Objectives: Likelihood of clinical events occurring within the same anatomical location in patients with myelin oligodendrocyte glycoprotein antibody-associated disease (MOGAD) was retrospectively investigated.
Methods: A total of 236 clinical events in 90 patients with MOGAD from nine referral hospitals were analyzed via logistic regression, and odds ratios (ORs) were calculated. Anatomical lesion location was divided into four groups; optic nerve, spinal cord, cerebral hemisphere, and brainstem/cerebellum.
Results: At all locations, there was an increased likelihood of a second attack occurring at the same location as the initial event (cerebral hemisphere OR = 22.14, brainstem/cerebellum OR = 18.4, spinal cord OR = 9.1, and optic nerve OR = 7.8). There was an increased likelihood of a third attack occurring at the same location as the initial event in the optic nerve (OR = 14.9), cerebral hemisphere (OR = 11.7), and spinal cord (OR = 6.7).

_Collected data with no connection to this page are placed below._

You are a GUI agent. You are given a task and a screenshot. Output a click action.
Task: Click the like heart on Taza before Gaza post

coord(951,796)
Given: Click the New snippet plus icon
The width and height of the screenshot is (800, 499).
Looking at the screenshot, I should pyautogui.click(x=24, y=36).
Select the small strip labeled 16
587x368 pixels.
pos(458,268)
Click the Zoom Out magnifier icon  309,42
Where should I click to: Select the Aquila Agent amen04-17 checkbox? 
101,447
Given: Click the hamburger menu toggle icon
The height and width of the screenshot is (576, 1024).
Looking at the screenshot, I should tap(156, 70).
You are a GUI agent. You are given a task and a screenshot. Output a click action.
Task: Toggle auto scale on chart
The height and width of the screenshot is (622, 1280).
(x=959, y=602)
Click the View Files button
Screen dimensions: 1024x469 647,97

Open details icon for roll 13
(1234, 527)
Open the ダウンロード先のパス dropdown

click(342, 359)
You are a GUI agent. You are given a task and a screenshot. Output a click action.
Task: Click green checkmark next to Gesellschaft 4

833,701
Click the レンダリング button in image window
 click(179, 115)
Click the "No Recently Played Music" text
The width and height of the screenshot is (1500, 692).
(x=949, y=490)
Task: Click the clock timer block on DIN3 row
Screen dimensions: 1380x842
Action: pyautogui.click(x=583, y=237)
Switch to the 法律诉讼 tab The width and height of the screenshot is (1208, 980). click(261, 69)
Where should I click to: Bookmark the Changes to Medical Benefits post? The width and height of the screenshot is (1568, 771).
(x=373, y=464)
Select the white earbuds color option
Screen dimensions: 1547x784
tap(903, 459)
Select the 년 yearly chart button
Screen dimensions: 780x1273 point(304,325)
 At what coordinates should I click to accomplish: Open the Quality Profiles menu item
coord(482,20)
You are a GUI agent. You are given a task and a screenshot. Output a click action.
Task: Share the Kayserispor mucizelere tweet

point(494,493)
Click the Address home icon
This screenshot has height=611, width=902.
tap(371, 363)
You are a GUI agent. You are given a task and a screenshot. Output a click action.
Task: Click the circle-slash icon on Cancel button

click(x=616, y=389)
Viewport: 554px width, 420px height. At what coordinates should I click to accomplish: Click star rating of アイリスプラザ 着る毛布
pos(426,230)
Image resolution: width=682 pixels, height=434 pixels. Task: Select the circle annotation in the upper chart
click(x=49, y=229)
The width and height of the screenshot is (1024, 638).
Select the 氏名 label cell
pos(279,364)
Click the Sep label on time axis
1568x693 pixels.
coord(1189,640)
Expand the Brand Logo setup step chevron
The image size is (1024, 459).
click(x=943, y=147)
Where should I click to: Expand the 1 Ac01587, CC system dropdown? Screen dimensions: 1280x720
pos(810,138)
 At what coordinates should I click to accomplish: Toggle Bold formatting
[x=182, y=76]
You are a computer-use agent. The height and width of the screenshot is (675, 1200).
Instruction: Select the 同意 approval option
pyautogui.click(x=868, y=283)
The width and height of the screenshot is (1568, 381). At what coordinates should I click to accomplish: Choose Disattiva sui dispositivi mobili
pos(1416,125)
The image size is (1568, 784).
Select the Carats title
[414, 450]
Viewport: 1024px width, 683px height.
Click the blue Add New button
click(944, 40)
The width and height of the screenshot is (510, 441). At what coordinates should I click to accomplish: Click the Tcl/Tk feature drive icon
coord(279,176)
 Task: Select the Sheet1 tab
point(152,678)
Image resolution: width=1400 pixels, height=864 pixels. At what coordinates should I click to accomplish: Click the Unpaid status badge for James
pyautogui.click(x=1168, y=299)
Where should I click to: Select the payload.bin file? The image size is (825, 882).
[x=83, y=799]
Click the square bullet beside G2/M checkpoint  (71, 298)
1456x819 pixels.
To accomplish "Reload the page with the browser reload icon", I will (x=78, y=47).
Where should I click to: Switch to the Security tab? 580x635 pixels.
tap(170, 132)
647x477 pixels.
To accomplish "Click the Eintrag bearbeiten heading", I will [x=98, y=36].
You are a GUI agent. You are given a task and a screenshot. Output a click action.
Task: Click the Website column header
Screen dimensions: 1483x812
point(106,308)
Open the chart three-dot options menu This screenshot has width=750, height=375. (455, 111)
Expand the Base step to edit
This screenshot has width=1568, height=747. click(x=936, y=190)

There were positive trends toward a third clinical event occurring at the same location as the first and/or second events if the event was in the optic nerve (OR = 13.5), cerebral hemisphere (OR = 6.9), or spinal cord (OR = 5.7).
Conclusions: The current study suggests that clinical relapses of MOGAD during early stage tend to recur at the same anatomical locations in the central nervous system.
Keywords: Myelin oligodendrocyte glycoprotein; diagnosis; dissemination; location; onset.